When the book was released in 2010, Ashour said that “Palestine and the Arab-Israeli conflict are strongly present in our modern history, and in the experience of my generation, as well as in my personal experience, and this is what explains their presence in my writing. Years before Al-Tantoureyya I wrote Atyaf (Spectres, 1999) and Qita min Euroba (A Piece of Europe, 2003) which partially address the subject.”

The book interweaves the factual and the fictional, as Ashour said in 2010:

…I sometimes make a fictional character like Raqia or one of her family members participate in a scene with a real personality like Maruf Saad (the Lebanese leader who was martyred in 1957) or Dr. Bayan Nubhad (the Lebanese historian), or Dr. Anise Sayegh,  founder of the Palestinian Research Center, and so on. It’s an artistic game that a reader may or may not notice and it evokes additional meanings.

Outside of the Granada trilogy, Tantoureya has perhaps been Ashour’s most well-loved novel. Here, it has been translated by Kay Heikkinen; the translation is scheduled to come out in January.

el-deebIt was just last December that Ezzat El Kamhawi’s House of al-Deeb was awarded the Naguib Mahfouz Medal for Literature. The sweeping novel also tracks with history, following four generations and interweaving a fictional village with strands of Egyptian history from Napoleon’s nineteenth-century expedition to the 20th century’s Gulf War. When the prize was awarded last December, judge Humphrey Davies said in a prepared statement, that the novel was one of “grandiose sweep that pits the lives of generations of a single rural family against the events of Egypt’s history over the past one hundred years.”
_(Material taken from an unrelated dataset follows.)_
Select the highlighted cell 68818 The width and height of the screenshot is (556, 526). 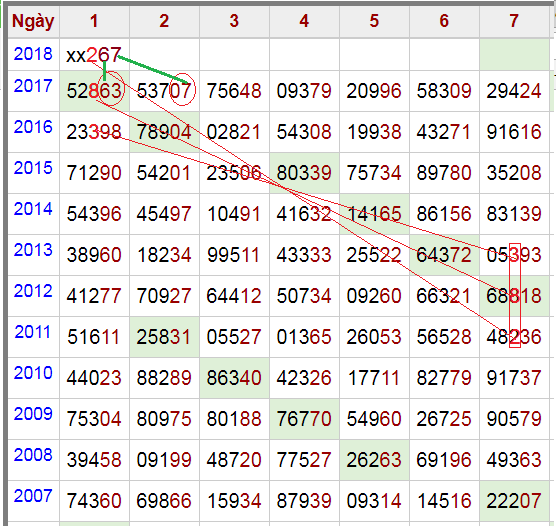[x=514, y=296]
The English edition, scheduled for November, has been translated by Nancy Roberts.

Also appearing in December is Farouk Abdel Wahab’s final translation before his death in 2013: Hala El Badry’s Matar 3la Baghdad (Rain over Baghdad). The narrator is an Egyptian living in Iraq. According to AUCP, the protagonist:

has a mystery to solve: an Iraqi woman from the marshes in the south has disappeared, and as the mystery unfolds we learn of her love for an older Egyptian Marxist journalist. This is Iraq before and beyond Saddam, Iraq as the Arabs knew it, in the lives of interesting people living in a vibrant country before the attempted annexation of Kuwait and the American invasion.This is the Iraq that was. . .

And out next month is Hamdy al-Gazzar’s second novel in translation, Private Pleasures, which chronicles a three-day sex, drink, and drugging bender. This, like al-Gazzar’s previously translated novel, Black Magic, was translated by al-Gazzar’s friend and celebrated translator Humphrey Davies.

A number of paperback editions will also be released, including Samah Selim’s Banipal-prize-winning translation of Yahya Taher Abdullah’s The Collar and the Bracelet.